Seule ombre dans cette longue vie bien remplie, le grand voyageur qu’a été Si Bencherki n’en revenait pas de l’extension de que la presse appelle les « maux sociaux ». Certes, l’homme était ouvert, acceptait les mutations sociales, tentait de les comprendre, et plaidait souvent en faveur de nouvelles règles dans le milieu plutôt conservateur qui état le sien. Mais il s’inquiétait de voir de nouvelles règles s’imposer dans la société. Corruption, passe-droits, gaspillage, mauvaise gestion, tout ceci le révoltait. Il essayait le plus souvent de s’en tirer par une formule ou une boutade, mais la gêne était perceptible dans ses propos. Il n’admettait pas. Il ne comprenait pas comment des valeurs aussi solides que l’amitié, l’honnêteté, la fidélité, le sens du devoir, puissent être remplacées par la rapine, le mensonge, et la tromperie.

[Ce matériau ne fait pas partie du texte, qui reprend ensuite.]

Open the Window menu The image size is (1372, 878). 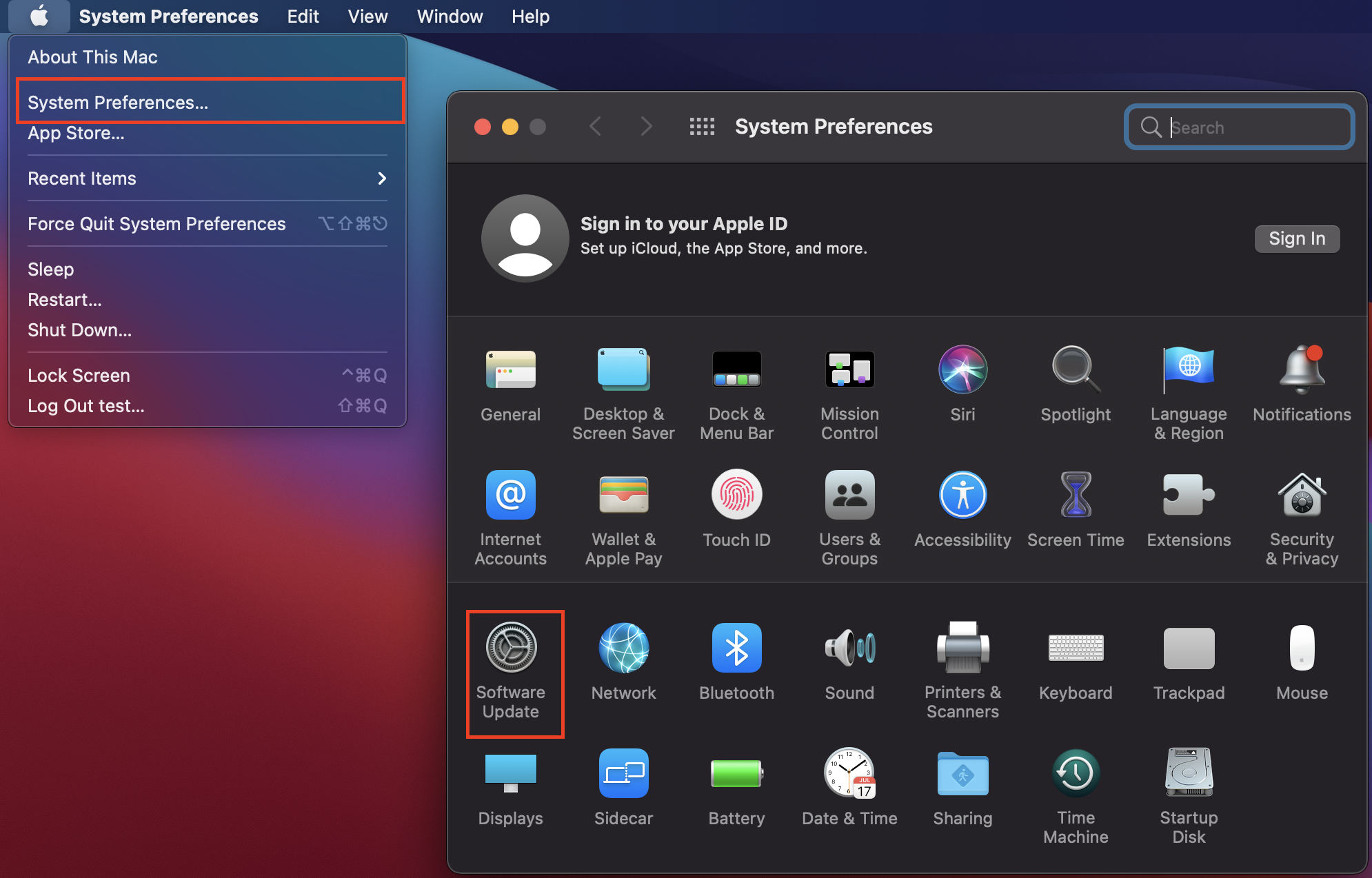coord(450,16)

Des sujets qui ont largement dominé l’année 2006, et qu’il était, en cette fin décembre, difficile de ne pas évoquer, alors que la tradition en cette période est précisément de faire des bilans de l’année écoulée, et de tenter ensuite de savoir ce que sera l’année prochaine. Difficile aussi d’évoquer un homme peu connu, parti discrètement, alors que le pays commémore les anniversaires de la disparition de grands hommes ou de moments importants dans l’histoire du pays : disparition de Houari Boumediene, de Ferhat Abbas, élections de décembre 1991, etc. Il y a même eu le discours du président Abdelaziz Bouteflika, qu’un sénateur a qualifié d’historique, et la tournée de Zinedine Zidane dans le pays !

C’est pourtant la vie et la disparition du poète qui constituent l’évènement majeur. Sa vie, avec les valeurs simples qu’il a véhiculées : comment partager le bonheur, la bonne humeur, l’enthousiasme, les richesses, comment établir de règles de vie sociales et les respecter pour que personne ne soit lésé. Sa disparition aussi, discrète, celle d’un Algérien qui pense avoir accompli honnêtement ses devoirs envers les siens, envers son pays et envers Dieu.

C’est là un immense projet politique. Et c’est peut-être ce qui manque à l’Algérie : un regard de poète, qui considère que ramener le sourire au visage d’un enfant est un acte beaucoup plus beau que d’asséner des statistiques mensongères sur les taux de scolarité ; qu’offrir un espoir à un jeune homme sans emploi vaut mille discours sur la solidarité ; qu’offrir un gîte à une famille dans le besoin a plus de sens qu’une promesse chimérique d’un million de logements ; qu’un dinar, acquis honnêtement, a plus de valeur que tout ce qui a été détourné dans l’affaire Khalifa ; enfin, quelques dinars, donnés au bon moment, font plus de bien que des milliards de dollars gardés en stock. Cette pensée, dans sa simplicité, a valu à Mohamed Yunus le prix Nobel. Elle donne au poète l’immortalité.